TASK DIRECTIONS
Go through the entries below and print, exactly, the lines starting at the one with "Image resolution: width=1031, height=2576." and ending at the one with "vov2 (455, 1977)", keeping both ends and no others.

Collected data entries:
================================

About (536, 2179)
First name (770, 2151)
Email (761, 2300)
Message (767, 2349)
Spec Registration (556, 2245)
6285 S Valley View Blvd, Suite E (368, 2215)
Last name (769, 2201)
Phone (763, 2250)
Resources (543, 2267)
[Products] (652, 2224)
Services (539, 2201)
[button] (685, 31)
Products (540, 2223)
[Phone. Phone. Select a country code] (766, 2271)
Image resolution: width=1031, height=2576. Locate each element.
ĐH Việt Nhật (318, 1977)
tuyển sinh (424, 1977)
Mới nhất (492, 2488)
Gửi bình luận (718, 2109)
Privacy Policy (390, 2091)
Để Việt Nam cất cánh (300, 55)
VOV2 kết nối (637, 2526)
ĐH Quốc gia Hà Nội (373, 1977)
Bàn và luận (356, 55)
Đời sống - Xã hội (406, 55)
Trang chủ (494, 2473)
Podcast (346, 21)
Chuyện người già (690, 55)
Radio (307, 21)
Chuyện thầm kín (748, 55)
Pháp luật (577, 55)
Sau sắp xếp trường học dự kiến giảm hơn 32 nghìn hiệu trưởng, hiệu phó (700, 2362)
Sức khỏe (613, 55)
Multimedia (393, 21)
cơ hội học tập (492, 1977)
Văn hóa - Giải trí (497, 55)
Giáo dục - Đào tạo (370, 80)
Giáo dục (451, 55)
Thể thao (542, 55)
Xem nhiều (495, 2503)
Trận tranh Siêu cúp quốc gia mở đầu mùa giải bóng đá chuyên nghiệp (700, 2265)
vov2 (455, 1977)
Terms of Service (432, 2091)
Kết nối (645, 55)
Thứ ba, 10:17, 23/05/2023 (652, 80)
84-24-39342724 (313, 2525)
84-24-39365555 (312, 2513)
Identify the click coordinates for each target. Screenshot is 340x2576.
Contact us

================================

ANSWER FOR THIS EXERCISE
Image resolution: width=1031, height=2576. Locate each element.
ĐH Việt Nhật (318, 1977)
tuyển sinh (424, 1977)
Mới nhất (492, 2488)
Gửi bình luận (718, 2109)
Privacy Policy (390, 2091)
Để Việt Nam cất cánh (300, 55)
VOV2 kết nối (637, 2526)
ĐH Quốc gia Hà Nội (373, 1977)
Bàn và luận (356, 55)
Đời sống - Xã hội (406, 55)
Trang chủ (494, 2473)
Podcast (346, 21)
Chuyện người già (690, 55)
Radio (307, 21)
Chuyện thầm kín (748, 55)
Pháp luật (577, 55)
Sau sắp xếp trường học dự kiến giảm hơn 32 nghìn hiệu trưởng, hiệu phó (700, 2362)
Sức khỏe (613, 55)
Multimedia (393, 21)
cơ hội học tập (492, 1977)
Văn hóa - Giải trí (497, 55)
Giáo dục - Đào tạo (370, 80)
Giáo dục (451, 55)
Thể thao (542, 55)
Xem nhiều (495, 2503)
Trận tranh Siêu cúp quốc gia mở đầu mùa giải bóng đá chuyên nghiệp (700, 2265)
vov2 (455, 1977)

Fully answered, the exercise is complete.